Ordinarily I'd agree with small companies not being informed enough on security best practices and agree with your point. Small companies shouldn't invent security on their own.
But there's something bigger here that stood out and that kind of makes me angry: Apple, a multi-trillion dollar company, is influencing people to stop using products by small companies and small teams.
It's stuff like this, stuff like requirements to "sign in / pay with Apple", and stuff like the green text boxes that make you have to fit everything to Apple and give them their dues.
I really wish we'd regulate or break up the big tech companies. Innovation has barriers to entry because of them.
Apple shouldn't be making their own password standard. They should work in an industry consortium to agree across the board, and they should put in the extra effort to tell users when websites may not comply with their new rules. It's not the website's fault that they didn't get the new and unannounced memo.
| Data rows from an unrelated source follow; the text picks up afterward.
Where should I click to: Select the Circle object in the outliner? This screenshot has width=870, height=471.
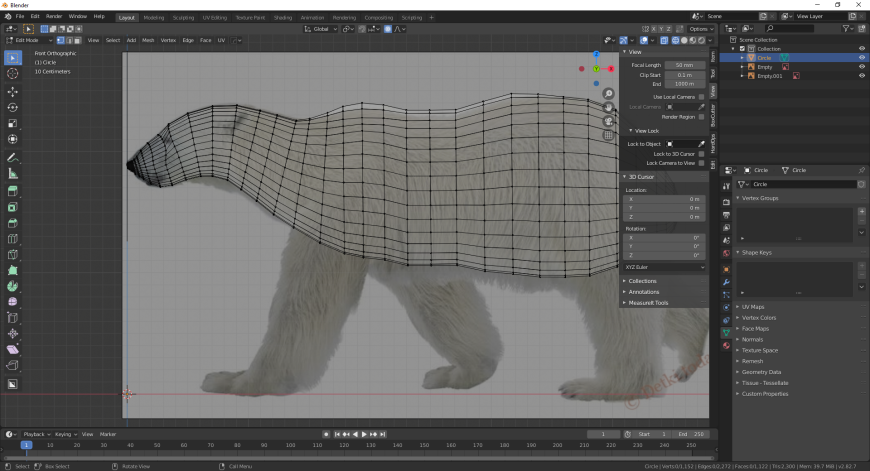764,58
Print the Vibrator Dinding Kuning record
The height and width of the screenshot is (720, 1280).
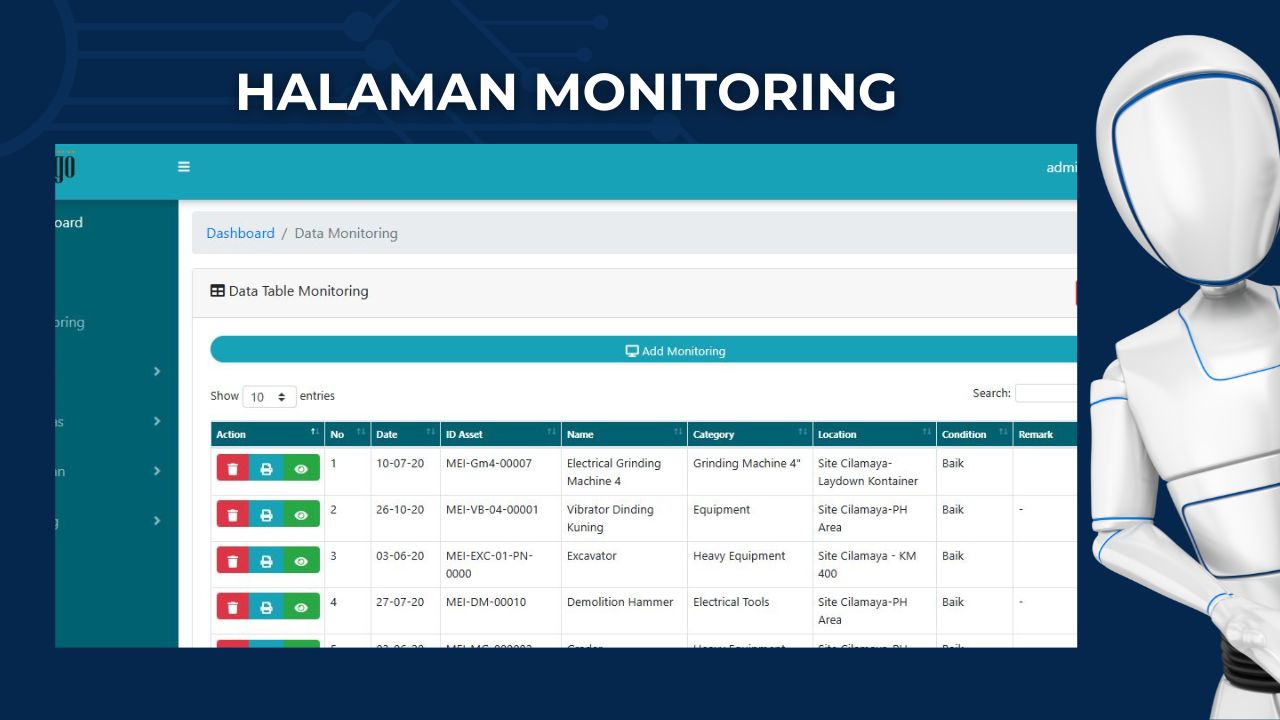[x=266, y=514]
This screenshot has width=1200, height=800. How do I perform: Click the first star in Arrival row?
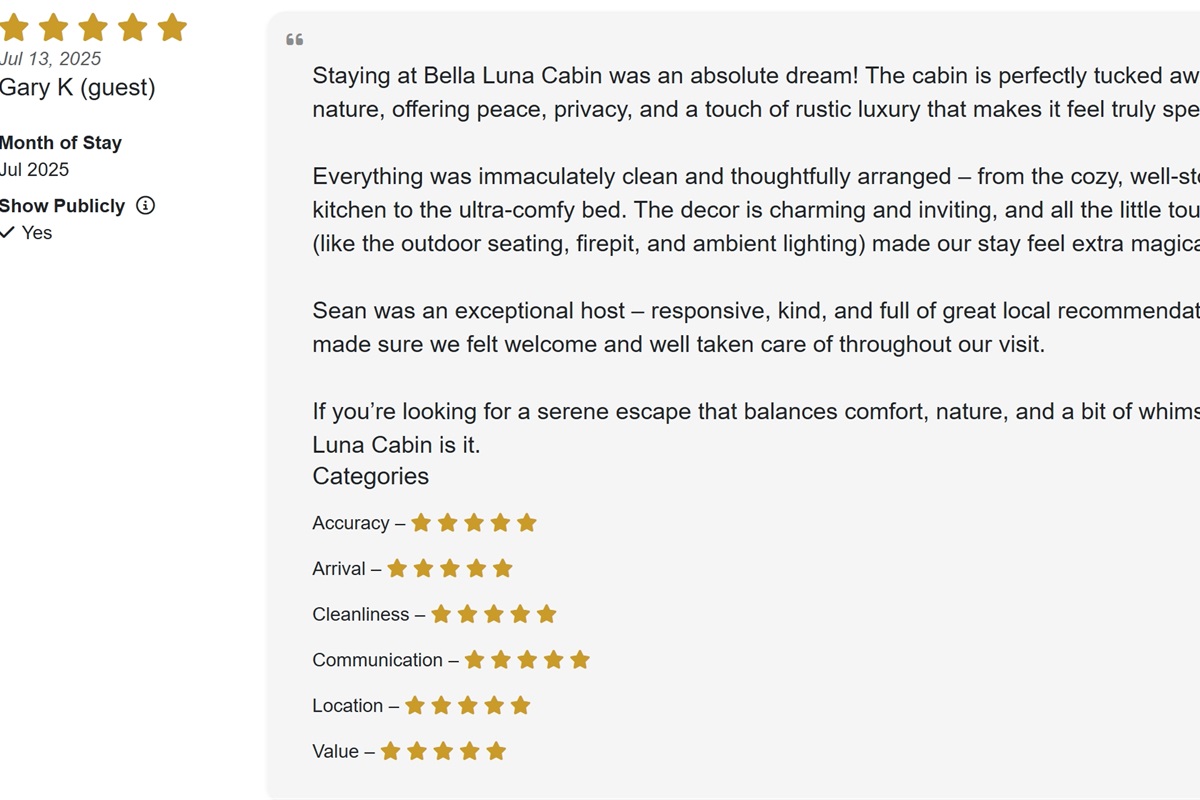[x=397, y=569]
Add a new HTML password form property to indicate compliance with the standard before you go generating uncompliant passwords. Do a graceful migration. Stop beating up the little players.
I'm starting to think that neither Google nor Apple should be allowed to have their own web browsers. They're only using them as a means to deepen their platform reach and hobble up more control.
Pretty soon Apple and Google won't generate passwords at all. They'll deprecate the password field and mark it dangerous. Then it'll be an Apple passkey where companies will have to negotiate payment rates and won't be privileged to know their own customer.